▶ _Task objective_
Copy every one of the records below without changing a single character.

▶ _Element and text location records_
◇ ◇ ◇ ◇

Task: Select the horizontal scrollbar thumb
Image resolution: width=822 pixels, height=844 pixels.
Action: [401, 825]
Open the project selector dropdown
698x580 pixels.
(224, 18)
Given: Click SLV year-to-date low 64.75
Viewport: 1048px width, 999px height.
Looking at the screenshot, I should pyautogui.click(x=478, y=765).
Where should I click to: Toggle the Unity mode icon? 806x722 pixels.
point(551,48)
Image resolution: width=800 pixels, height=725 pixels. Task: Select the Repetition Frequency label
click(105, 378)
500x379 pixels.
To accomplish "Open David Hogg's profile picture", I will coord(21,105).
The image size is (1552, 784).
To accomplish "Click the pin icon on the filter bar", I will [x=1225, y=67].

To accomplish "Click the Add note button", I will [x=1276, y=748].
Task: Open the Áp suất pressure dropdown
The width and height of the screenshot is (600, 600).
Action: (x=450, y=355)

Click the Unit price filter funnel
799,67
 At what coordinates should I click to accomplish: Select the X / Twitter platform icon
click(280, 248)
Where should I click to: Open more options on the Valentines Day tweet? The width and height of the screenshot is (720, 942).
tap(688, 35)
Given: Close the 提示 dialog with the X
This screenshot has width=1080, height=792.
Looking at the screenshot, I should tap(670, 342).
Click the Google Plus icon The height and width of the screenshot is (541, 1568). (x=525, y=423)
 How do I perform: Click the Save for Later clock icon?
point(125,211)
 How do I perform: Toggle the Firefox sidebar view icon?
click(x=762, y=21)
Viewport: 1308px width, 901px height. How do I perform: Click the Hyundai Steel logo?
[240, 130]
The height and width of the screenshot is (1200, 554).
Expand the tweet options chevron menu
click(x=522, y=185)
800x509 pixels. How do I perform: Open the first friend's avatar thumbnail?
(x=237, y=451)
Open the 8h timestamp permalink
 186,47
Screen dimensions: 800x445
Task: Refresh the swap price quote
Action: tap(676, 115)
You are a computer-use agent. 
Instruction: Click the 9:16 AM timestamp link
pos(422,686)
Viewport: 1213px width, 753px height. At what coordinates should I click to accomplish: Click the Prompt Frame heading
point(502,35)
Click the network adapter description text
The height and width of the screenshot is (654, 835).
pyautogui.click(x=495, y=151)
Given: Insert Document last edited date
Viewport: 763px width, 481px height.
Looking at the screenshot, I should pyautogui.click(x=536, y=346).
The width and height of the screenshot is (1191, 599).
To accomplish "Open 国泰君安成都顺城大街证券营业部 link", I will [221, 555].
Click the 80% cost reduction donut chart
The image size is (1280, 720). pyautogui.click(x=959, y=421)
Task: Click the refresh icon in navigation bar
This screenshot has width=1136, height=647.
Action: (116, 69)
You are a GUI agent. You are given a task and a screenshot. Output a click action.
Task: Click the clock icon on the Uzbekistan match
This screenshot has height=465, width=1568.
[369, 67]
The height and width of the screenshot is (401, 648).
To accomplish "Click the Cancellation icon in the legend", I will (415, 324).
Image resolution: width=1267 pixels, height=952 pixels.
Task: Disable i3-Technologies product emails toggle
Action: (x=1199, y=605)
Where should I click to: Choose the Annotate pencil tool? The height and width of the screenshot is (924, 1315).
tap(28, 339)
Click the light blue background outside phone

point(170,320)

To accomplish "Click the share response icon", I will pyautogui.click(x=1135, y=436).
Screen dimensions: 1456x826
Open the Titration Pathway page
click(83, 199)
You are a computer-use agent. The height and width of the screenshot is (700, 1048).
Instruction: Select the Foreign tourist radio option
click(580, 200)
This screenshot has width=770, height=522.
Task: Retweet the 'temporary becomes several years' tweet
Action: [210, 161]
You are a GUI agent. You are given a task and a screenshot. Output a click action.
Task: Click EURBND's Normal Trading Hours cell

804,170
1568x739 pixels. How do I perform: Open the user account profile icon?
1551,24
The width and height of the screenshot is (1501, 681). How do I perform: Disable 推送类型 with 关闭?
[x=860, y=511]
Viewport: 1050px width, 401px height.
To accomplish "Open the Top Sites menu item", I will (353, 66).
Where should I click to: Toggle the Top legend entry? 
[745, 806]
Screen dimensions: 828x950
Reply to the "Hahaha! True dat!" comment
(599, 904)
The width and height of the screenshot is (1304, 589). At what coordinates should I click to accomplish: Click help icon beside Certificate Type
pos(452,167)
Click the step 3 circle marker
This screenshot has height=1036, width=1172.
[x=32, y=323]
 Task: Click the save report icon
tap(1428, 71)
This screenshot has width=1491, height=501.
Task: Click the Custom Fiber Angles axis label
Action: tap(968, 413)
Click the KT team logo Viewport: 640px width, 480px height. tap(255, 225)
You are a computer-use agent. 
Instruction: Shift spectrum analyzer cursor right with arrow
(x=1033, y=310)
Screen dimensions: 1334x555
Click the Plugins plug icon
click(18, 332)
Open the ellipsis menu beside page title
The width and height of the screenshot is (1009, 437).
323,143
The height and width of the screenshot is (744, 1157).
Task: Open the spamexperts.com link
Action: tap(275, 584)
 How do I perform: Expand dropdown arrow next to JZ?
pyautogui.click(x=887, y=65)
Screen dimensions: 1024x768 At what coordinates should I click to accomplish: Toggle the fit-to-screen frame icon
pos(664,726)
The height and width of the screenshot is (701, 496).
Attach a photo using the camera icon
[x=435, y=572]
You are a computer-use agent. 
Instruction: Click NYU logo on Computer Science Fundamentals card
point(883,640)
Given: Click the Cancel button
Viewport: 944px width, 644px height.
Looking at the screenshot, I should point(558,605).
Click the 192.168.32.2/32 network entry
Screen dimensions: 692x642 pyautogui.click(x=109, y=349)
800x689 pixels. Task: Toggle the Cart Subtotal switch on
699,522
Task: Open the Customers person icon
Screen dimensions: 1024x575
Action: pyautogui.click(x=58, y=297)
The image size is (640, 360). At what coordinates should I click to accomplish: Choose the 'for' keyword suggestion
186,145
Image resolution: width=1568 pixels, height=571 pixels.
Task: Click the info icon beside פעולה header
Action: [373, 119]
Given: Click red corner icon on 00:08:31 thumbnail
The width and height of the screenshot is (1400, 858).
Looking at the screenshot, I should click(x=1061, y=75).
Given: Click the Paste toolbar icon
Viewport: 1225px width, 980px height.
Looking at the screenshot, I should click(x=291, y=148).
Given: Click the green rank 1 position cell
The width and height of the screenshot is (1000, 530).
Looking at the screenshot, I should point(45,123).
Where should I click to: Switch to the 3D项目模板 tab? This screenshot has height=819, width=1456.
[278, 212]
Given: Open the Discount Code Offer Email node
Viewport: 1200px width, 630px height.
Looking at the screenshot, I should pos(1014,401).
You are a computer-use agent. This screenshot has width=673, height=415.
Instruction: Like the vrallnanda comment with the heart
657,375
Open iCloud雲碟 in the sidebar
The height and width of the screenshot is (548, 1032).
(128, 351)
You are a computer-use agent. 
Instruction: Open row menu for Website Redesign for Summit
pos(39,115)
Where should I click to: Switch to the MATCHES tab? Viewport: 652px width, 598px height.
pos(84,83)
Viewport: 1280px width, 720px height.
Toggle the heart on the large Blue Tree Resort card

◇ ◇ ◇ ◇

▶ _Task response_
Task: Select the horizontal scrollbar thumb
Image resolution: width=822 pixels, height=844 pixels.
Action: [401, 825]
Open the project selector dropdown
698x580 pixels.
(224, 18)
Given: Click SLV year-to-date low 64.75
Viewport: 1048px width, 999px height.
Looking at the screenshot, I should pyautogui.click(x=478, y=765).
Where should I click to: Toggle the Unity mode icon? 806x722 pixels.
point(551,48)
Image resolution: width=800 pixels, height=725 pixels. Task: Select the Repetition Frequency label
click(105, 378)
500x379 pixels.
To accomplish "Open David Hogg's profile picture", I will coord(21,105).
The image size is (1552, 784).
To accomplish "Click the pin icon on the filter bar", I will [x=1225, y=67].

To accomplish "Click the Add note button", I will [x=1276, y=748].
Task: Open the Áp suất pressure dropdown
The width and height of the screenshot is (600, 600).
Action: (x=450, y=355)

Click the Unit price filter funnel
799,67
 At what coordinates should I click to accomplish: Select the X / Twitter platform icon
click(280, 248)
Where should I click to: Open more options on the Valentines Day tweet? The width and height of the screenshot is (720, 942).
tap(688, 35)
Given: Close the 提示 dialog with the X
This screenshot has width=1080, height=792.
Looking at the screenshot, I should tap(670, 342).
Click the Google Plus icon The height and width of the screenshot is (541, 1568). (x=525, y=423)
 How do I perform: Click the Save for Later clock icon?
point(125,211)
 How do I perform: Toggle the Firefox sidebar view icon?
click(x=762, y=21)
Viewport: 1308px width, 901px height. How do I perform: Click the Hyundai Steel logo?
[240, 130]
The height and width of the screenshot is (1200, 554).
Expand the tweet options chevron menu
click(x=522, y=185)
800x509 pixels. How do I perform: Open the first friend's avatar thumbnail?
(x=237, y=451)
Open the 8h timestamp permalink
 186,47
Screen dimensions: 800x445
Task: Refresh the swap price quote
Action: tap(676, 115)
You are a computer-use agent. 
Instruction: Click the 9:16 AM timestamp link
pos(422,686)
Viewport: 1213px width, 753px height. At what coordinates should I click to accomplish: Click the Prompt Frame heading
point(502,35)
Click the network adapter description text
The height and width of the screenshot is (654, 835).
pyautogui.click(x=495, y=151)
Given: Insert Document last edited date
Viewport: 763px width, 481px height.
Looking at the screenshot, I should pyautogui.click(x=536, y=346).
The width and height of the screenshot is (1191, 599).
To accomplish "Open 国泰君安成都顺城大街证券营业部 link", I will [221, 555].
Click the 80% cost reduction donut chart
The image size is (1280, 720). pyautogui.click(x=959, y=421)
Task: Click the refresh icon in navigation bar
This screenshot has width=1136, height=647.
Action: (116, 69)
You are a GUI agent. You are given a task and a screenshot. Output a click action.
Task: Click the clock icon on the Uzbekistan match
This screenshot has height=465, width=1568.
[369, 67]
The height and width of the screenshot is (401, 648).
To accomplish "Click the Cancellation icon in the legend", I will (415, 324).
Image resolution: width=1267 pixels, height=952 pixels.
Task: Disable i3-Technologies product emails toggle
Action: (x=1199, y=605)
Where should I click to: Choose the Annotate pencil tool? The height and width of the screenshot is (924, 1315).
tap(28, 339)
Click the light blue background outside phone

point(170,320)

To accomplish "Click the share response icon", I will pyautogui.click(x=1135, y=436).
Screen dimensions: 1456x826
Open the Titration Pathway page
click(83, 199)
You are a computer-use agent. The height and width of the screenshot is (700, 1048).
Instruction: Select the Foreign tourist radio option
click(580, 200)
This screenshot has width=770, height=522.
Task: Retweet the 'temporary becomes several years' tweet
Action: [210, 161]
You are a GUI agent. You are given a task and a screenshot. Output a click action.
Task: Click EURBND's Normal Trading Hours cell

804,170
1568x739 pixels. How do I perform: Open the user account profile icon?
1551,24
The width and height of the screenshot is (1501, 681). How do I perform: Disable 推送类型 with 关闭?
[x=860, y=511]
Viewport: 1050px width, 401px height.
To accomplish "Open the Top Sites menu item", I will (353, 66).
Where should I click to: Toggle the Top legend entry? 
[745, 806]
Screen dimensions: 828x950
Reply to the "Hahaha! True dat!" comment
(599, 904)
The width and height of the screenshot is (1304, 589). At what coordinates should I click to accomplish: Click help icon beside Certificate Type
pos(452,167)
Click the step 3 circle marker
This screenshot has height=1036, width=1172.
[x=32, y=323]
 Task: Click the save report icon
tap(1428, 71)
This screenshot has width=1491, height=501.
Task: Click the Custom Fiber Angles axis label
Action: tap(968, 413)
Click the KT team logo Viewport: 640px width, 480px height. tap(255, 225)
You are a computer-use agent. 
Instruction: Shift spectrum analyzer cursor right with arrow
(x=1033, y=310)
Screen dimensions: 1334x555
Click the Plugins plug icon
click(18, 332)
Open the ellipsis menu beside page title
The width and height of the screenshot is (1009, 437).
323,143
The height and width of the screenshot is (744, 1157).
Task: Open the spamexperts.com link
Action: tap(275, 584)
 How do I perform: Expand dropdown arrow next to JZ?
pyautogui.click(x=887, y=65)
Screen dimensions: 1024x768 At what coordinates should I click to accomplish: Toggle the fit-to-screen frame icon
pos(664,726)
The height and width of the screenshot is (701, 496).
Attach a photo using the camera icon
[x=435, y=572]
You are a computer-use agent. 
Instruction: Click NYU logo on Computer Science Fundamentals card
point(883,640)
Given: Click the Cancel button
Viewport: 944px width, 644px height.
Looking at the screenshot, I should point(558,605).
Click the 192.168.32.2/32 network entry
Screen dimensions: 692x642 pyautogui.click(x=109, y=349)
800x689 pixels. Task: Toggle the Cart Subtotal switch on
699,522
Task: Open the Customers person icon
Screen dimensions: 1024x575
Action: pyautogui.click(x=58, y=297)
The image size is (640, 360). At what coordinates should I click to accomplish: Choose the 'for' keyword suggestion
186,145
Image resolution: width=1568 pixels, height=571 pixels.
Task: Click the info icon beside פעולה header
Action: [373, 119]
Given: Click red corner icon on 00:08:31 thumbnail
The width and height of the screenshot is (1400, 858).
Looking at the screenshot, I should click(x=1061, y=75).
Given: Click the Paste toolbar icon
Viewport: 1225px width, 980px height.
Looking at the screenshot, I should click(x=291, y=148).
Given: Click the green rank 1 position cell
The width and height of the screenshot is (1000, 530).
Looking at the screenshot, I should point(45,123).
Where should I click to: Switch to the 3D项目模板 tab? This screenshot has height=819, width=1456.
[278, 212]
Given: Open the Discount Code Offer Email node
Viewport: 1200px width, 630px height.
Looking at the screenshot, I should pos(1014,401).
You are a computer-use agent. This screenshot has width=673, height=415.
Instruction: Like the vrallnanda comment with the heart
657,375
Open iCloud雲碟 in the sidebar
The height and width of the screenshot is (548, 1032).
(128, 351)
You are a computer-use agent. 
Instruction: Open row menu for Website Redesign for Summit
pos(39,115)
Where should I click to: Switch to the MATCHES tab? Viewport: 652px width, 598px height.
pos(84,83)
Viewport: 1280px width, 720px height.
Toggle the heart on the large Blue Tree Resort card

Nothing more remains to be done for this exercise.